Thursday, September 9, 2010

September Song


There hasn't been a whole lot of music on the radio the last few years that I much care to listen to, so I've been happy with the rise of Pandora, which gives me the chance to put in the name of a song or an artist to create a channel which will play songs selected by some computerized algorithm that matches my song to others having some of the same tonal or instrumental or generic characteristics, or, as their web site has it, "everything from melody, harmony and rhythm, to instrumentation, orchestration, arrangement, lyrics, and of course the rich world of singing and vocal harmony."

I've tried different channels, and some of them wind up giving back a pretty narrow band of songs just like what you thought you might get. But last week I tried basing a channel on Richard Thompson, and the thing about Thompson is that he's pretty much a category-buster all by himself: a folk singer most people have never heard of, an innovative and edgy lyricist, a rock legend who has never had, as far as I know, a song in the top twenty (or even the top fifty), and one of the most versatile and accomplished masters of the guitar ever to walk the planet.
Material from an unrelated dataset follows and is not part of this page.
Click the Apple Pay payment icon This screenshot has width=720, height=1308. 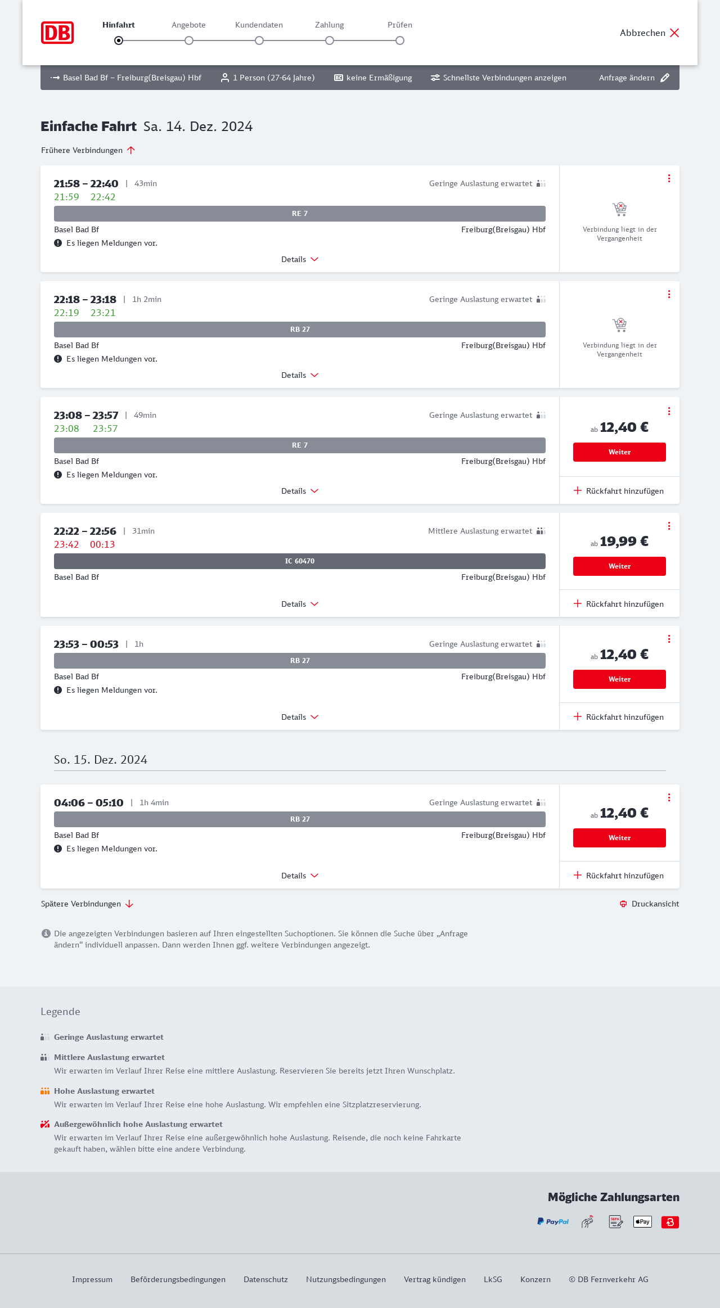(x=642, y=1221)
And so he seems to knock the algorithm-making machine sideways a bit, and it keeps spitting out a very weird and eclectic and surprising mix of songs by all manner of musicians across a whole bunch of decades (Thompson has been cranking out his eclectic music for 40 years), everything from Led Zep to Neil Young and Boston and Dire Straits on the one hand, to people I've never paid much or attention, like Bruce Cockburn, or even ever heard of, like Stephen Bennett or Colin Hay or Big Head Todd and The Monsters.
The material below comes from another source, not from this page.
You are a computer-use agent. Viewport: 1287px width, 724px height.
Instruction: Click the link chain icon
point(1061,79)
Anyway, the other night I was in the gym and suddenly found myself listening to Tom Rush singing "The Urge for Going," a song I used to love and had not heard in maybe 20 years. It's a great song for September, and his gravelly voice against the clean acoustic guitar lines really resonates with Joni Mitchell's lyrics. I particularly love the end of the song, where acceptance and appreciation swirl in competition with mourning and regret:


I'll ply the fire with kindling,
I'll pull the blankets to my chin
I'll lock the vagrant winter out
I'll bolt my wandering in
I'd like to call back summertime
And have her stay for just another month or so
But she's got the urge for going
I guess she'll have to go

And she's gets the urge for going
when the meadow grass is turning brown
All her empire's are falling down
and winter's closing in

I lived in New England for twenty-five years, and know only too well whereof he sings. Even though we don't have seasons in Hawaii (well, we do, but the differences between them are much more subtle), the song still reverberates with me, perhaps even more so as I approach birthday number 64, and September as begins to feel maybe a little optimistic. But that sun still feels good.